第5話 魔王シオン②


「……私、三人を連れてこいとしか聞いてないんだけど。あんた、子供たちに今度はなにをお願いする気? ……人の倍を生きるとは言っても混血エルフの見た目と年齢の差が出始めるのは成人後だ。この子たちは本当にまだ十年しか生きていないガキだぞ。勇者にけしかけるための手駒として使うなら、まだ早過ぎる」


「そこまでの無謀なことはさせないよ。それに、今呼び出したからと言ってすぐに行動させるとも限らないだろう? だから……この子たちにも今後の方針を教えないとね、と思って」


「そんなの、魔法で情報だけ脳に叩き込めば、」


「私の口から言うべきことだ。命が懸かっている戦いだぞ?」


 勇者と魔王。

 その戦いには、魔人は必ず巻き込まれる運命だ。


 手紙や魔法で遠くから伝えるべきことではない。直接、目を見て伝える。

 これが、魔王シオンの誠意だった。


「そう。なら、私からのお小言はこれくらいにしてやる」


 エーデルが下がり、ふたりの少年の背を軽く叩いた。


「ほら、お前たちへの重大な任務だってさ」



 ――魔王が言うには、勇者に正面から挑むのは愚策である……とのことだ。


 勇者単体の強さも脅威だが、勇者の数が揃ってしまえば、純粋なエルフ種ならともかく魔人では太刀打ちできない相手となる。

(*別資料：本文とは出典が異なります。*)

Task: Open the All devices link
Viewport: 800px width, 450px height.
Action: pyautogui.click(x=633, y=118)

 勇者のように肉体強化や幸運の付与などの恩恵を受けていない魔人は、言ってしまえば民間人とそう変わらないのだ。


 エルフ種特有の(現代の魔法書を作ったとされる)『固有魔法』こそ持っているが、自力で発動できなければ宝の持ち腐れだ。


 魔法陣の不足を魔力で足して完成させる魔法の使い方は変わらない。圧倒的な強者を倒すためには時間をかけて作戦を練り、いくつもの仕掛けを使った策が必要になる。


 今後、勇者と主に対立するのはまだ小さな三人の子供だ。

 関わらないことが無理な話なら――きちんと一から十まで対策を教えておかなければならない。無抵抗でも貪り食われるだけである。


「ジュニア」

「……なんすか」


「君が、勇者を暗殺するんだ」


『――――っ』


 マィルメイルとシャゴッドは、言葉が出なかった。

 前々からジュニアだけが特別扱いされていた。それが……『勇者の暗殺』という大役を任されるほど信頼されていたなんて……。

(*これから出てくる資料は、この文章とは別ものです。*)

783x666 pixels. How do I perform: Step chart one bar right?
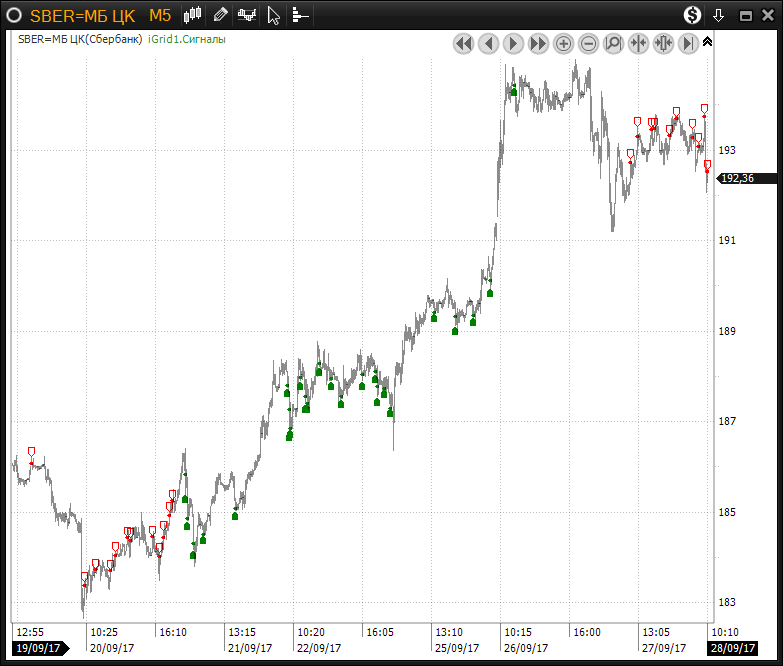513,43
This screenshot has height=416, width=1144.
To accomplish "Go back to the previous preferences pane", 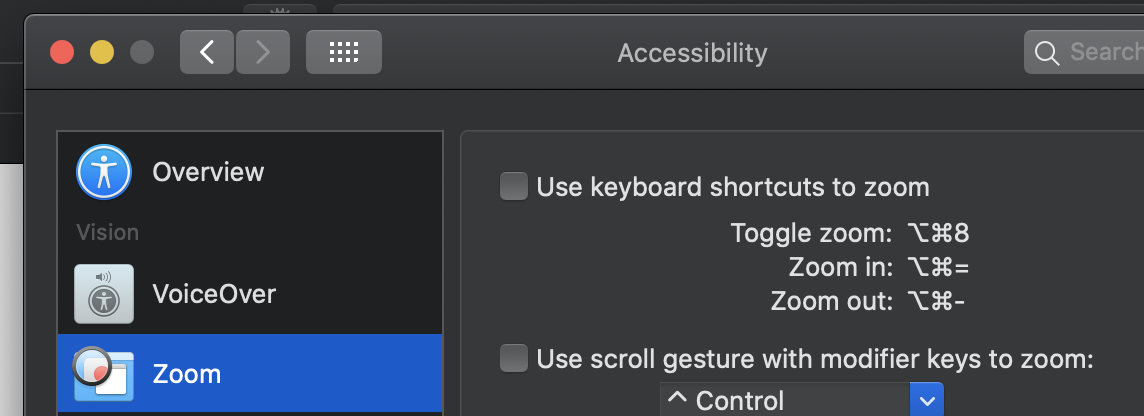I will 207,52.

 ふたりはその大役を奪おうとする動きを見せなかった。特別扱いを羨ましく思うと同時に、失敗ができない役目である。失敗すれば死に繋がる危険な役だ。


「……なんでオレが……? 固有魔法が透明化だからっすか?」


「そういうわけではない。透明化の魔法は魔法書に載っているのだから誰でも使えるだろう? 魔法書は多くの魔法をみなで共有して使うためのものだ――マィルメイルでもシャゴッドでも使えるのだから、君でなくともいいという話になってくる。だが……私はね、君でなければできないと思っているんだ」


「だから、それはどうして――」



「(君の固有魔法は透明化ではないからだ)」



 はっとして、ジュニアが真横を見るが、そこには誰もいない。

 まるで耳元で囁かれたような声に戸惑う――。


 マィルメイルとシャゴッドが不安そうに見つめる中、ジュニアは魔王が口ではなく直接、頭に語りかけてきたのだと悟った……できないとは言わせない。


 すぐに戸惑いを消したジュニアが真っ直ぐ魔王を見る。


「(なぜ私が知っているのか、と思うかもしれないが……私は魔王であると同時に君の父親だ。知らないわけがないだろう?)」


「…………」


「(君が隠したわけではないことは分かっている……これは私の罪なのだ。君はまだなにも知らずに、勇者を暗殺するという大役に就いてほしい……。重要な役であり危険もあるが、十年もすれば君は充分に戦えるようになる。少なくとも勇者の隙をついてひとつの命を奪うことくらいできるようになるはずだ)」


「……それでも、っすよ。やっぱり、なんでオレが……」


「君が適任だ。他の誰にもできない、君だからこそ、この役目を任せたんだ。――ジュニア、任せてもいいかい?」


 その言い方はずるい。

 そう言われてしまえば断ることはできなかった。


 ――断りたく、なかった。

 魔王に……いや父親に期待され、認められて、褒められたい欲求が子供にはあるのだから。